Critique de la saison 1 de Fringe:
La première saison de Fringe, diffusée pour la première fois en 2008, a marqué le début d'une série qui allait devenir une référence dans le genre de la science-fiction et du mystère. Créée par J.J. Abrams, Alex Kurtzman et Roberto Orci, elle a su d’emblée établir une ambiance unique, mélangeant le procédural policier avec des éléments de science-fiction « weird science » ou « fringe science ».

Points forts :
L'établissement d'un univers intrigant : Dès le premier épisode, Fringe plonge le spectateur dans un monde où les limites de la science sont constamment repoussées. Les événements inexplicables, souvent macabres, servent de toile de fond à des enquêtes qui explorent des thèmes tels que la régénération cellulaire, les parasites génétiquement modifiés, la téléportation, et bien plus encore. Ce sentiment de découverte constante est l'une des plus grandes forces de la saison.
Les personnages centraux et leur dynamique : Le trio principal, composé de l'agent du FBI Olivia Dunham (Anna Torv), du scientifique excentrique Walter Bishop (John Noble) et de son fils Peter Bishop (Joshua Jackson), est le cœur battant de la série.
Walter Bishop est sans conteste le personnage le plus mémorable de la saison. Son génie lunatique, ses obsessions alimentaires et sa sagesse étrange apportent une touche d'humour noir et de profondeur émotionnelle. Sa relation complexe et souvent tendue avec Peter est l'un des arcs narratifs les plus réussis de la saison.
Olivia Dunham est une héroïne forte et déterminée, dont le parcours émotionnel est central. Sa quête pour comprendre les phénomènes Fringe est souvent liée à des expériences personnelles difficiles, notamment celles concernant son partenaire John Scott.

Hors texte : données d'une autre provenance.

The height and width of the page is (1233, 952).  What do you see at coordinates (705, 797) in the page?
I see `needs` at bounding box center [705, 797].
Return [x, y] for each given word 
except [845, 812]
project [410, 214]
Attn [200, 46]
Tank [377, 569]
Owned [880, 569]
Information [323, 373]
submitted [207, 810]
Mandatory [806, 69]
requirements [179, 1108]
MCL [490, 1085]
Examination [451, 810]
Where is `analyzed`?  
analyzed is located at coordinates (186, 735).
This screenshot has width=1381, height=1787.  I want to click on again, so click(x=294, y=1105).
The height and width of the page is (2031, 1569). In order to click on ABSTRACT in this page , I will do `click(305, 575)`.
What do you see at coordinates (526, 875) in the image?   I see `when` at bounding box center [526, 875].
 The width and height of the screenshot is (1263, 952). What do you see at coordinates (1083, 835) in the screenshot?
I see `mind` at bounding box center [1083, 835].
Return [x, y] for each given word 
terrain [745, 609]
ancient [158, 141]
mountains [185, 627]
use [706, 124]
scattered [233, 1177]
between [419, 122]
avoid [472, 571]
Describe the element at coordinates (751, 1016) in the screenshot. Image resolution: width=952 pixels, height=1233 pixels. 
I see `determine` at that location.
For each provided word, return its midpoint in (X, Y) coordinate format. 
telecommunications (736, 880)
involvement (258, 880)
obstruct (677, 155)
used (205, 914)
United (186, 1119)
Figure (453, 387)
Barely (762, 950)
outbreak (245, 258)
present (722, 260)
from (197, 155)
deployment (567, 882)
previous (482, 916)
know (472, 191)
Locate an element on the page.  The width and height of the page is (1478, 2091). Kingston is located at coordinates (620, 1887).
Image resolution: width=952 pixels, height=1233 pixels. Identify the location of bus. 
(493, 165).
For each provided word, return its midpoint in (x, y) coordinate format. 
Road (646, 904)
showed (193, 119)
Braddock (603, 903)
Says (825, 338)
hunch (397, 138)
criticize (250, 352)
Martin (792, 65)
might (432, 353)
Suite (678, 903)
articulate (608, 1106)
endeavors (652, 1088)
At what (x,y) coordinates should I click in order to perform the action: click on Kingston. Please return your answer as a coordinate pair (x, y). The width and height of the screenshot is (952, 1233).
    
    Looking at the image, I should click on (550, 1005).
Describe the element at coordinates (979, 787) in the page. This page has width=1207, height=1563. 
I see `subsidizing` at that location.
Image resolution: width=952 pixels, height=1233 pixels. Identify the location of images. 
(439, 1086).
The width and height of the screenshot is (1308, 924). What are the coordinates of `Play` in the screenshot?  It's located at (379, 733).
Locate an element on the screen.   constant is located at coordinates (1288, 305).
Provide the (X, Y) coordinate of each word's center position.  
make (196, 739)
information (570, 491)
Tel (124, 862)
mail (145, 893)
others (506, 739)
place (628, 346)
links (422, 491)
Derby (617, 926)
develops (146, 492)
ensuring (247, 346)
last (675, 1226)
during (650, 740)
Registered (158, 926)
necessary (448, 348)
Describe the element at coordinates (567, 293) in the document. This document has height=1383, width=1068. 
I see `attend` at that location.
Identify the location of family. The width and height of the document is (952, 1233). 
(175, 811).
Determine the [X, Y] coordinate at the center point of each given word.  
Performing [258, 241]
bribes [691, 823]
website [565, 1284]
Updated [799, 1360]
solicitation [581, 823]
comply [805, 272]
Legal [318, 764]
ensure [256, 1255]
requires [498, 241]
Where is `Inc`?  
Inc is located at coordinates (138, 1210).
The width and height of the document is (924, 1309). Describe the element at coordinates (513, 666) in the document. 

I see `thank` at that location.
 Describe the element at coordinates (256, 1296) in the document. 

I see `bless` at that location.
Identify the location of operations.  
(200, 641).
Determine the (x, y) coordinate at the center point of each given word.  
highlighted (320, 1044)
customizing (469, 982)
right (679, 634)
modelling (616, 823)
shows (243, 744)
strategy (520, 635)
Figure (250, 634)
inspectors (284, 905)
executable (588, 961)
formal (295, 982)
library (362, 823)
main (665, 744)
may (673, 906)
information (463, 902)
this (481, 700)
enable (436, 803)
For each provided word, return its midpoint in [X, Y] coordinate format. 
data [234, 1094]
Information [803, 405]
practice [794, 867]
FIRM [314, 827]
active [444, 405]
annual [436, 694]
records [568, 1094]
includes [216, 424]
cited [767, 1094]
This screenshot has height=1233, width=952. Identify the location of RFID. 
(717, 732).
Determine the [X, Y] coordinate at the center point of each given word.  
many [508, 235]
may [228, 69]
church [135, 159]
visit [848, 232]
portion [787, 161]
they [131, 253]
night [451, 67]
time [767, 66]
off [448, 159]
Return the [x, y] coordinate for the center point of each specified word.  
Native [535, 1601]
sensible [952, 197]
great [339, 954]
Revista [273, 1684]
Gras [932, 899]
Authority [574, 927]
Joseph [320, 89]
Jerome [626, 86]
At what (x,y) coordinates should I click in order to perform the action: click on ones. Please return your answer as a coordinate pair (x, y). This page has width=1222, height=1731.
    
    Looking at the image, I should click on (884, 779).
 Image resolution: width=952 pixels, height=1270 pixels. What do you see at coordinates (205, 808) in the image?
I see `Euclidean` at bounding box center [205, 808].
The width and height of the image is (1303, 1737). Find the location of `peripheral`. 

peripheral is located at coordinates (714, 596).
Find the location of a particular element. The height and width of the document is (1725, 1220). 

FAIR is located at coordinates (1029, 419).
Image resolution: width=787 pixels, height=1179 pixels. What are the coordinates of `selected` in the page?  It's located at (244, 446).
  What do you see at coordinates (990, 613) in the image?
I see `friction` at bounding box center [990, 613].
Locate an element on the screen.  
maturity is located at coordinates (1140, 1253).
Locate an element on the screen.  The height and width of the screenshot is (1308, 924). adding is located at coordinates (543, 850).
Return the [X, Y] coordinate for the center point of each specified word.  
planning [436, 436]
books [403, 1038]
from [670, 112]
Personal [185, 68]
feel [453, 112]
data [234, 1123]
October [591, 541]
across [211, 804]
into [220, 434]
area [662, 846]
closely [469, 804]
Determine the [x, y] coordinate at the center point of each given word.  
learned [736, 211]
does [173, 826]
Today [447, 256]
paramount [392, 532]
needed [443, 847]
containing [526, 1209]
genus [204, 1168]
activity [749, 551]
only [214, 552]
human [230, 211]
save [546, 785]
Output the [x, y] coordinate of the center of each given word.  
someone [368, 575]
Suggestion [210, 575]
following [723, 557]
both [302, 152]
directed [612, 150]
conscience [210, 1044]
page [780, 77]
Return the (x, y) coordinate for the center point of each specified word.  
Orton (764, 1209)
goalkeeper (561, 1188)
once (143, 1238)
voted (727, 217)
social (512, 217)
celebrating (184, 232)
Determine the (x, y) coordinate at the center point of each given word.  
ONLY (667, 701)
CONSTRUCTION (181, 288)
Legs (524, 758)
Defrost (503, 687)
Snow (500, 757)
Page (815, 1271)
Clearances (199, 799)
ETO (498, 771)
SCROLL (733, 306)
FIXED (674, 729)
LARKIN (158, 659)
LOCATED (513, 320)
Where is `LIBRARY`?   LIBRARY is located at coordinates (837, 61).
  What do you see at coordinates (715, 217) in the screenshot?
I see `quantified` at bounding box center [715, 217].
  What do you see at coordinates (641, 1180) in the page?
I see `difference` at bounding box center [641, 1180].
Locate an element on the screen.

Peter Bishop agit comme le pont entre le monde du spectateur et l'univers farfelu de Walter. Son sarcasme et son pragmatisme équilibrent parfaitement l'excentricité de son père.
L'ambiance et la direction artistique : La série excelle à créer une atmosphère sombre et mystérieuse, renforcée par une esthétique visuelle soignée. Les scènes d'enquête sont souvent empreintes d'une certaine horreur corporelle, et le sentiment que quelque chose de bien plus grand se trame en arrière-plan est omniprésent.
L'introduction du fil rouge de la mythologie : Bien que la plupart des épisodes soient des affaires autonomes (« monster of the week »), la saison 1 introduit progressivement une mythologie plus large et complexe, notamment l'existence d'une corporation secrète (Massive Dynamic), les "Observateurs" et, de manière plus subtile, les prémices d'un univers parallèle. La mort de John Scott et ses répercussions sur Olivia sont également un élément clé qui tisse une toile plus vaste.
Les effets spéciaux : Pour une série télévisée de l'époque, les effets spéciaux sont généralement bien réalisés, contribuant à la crédibilité des phénomènes scientifiques étranges.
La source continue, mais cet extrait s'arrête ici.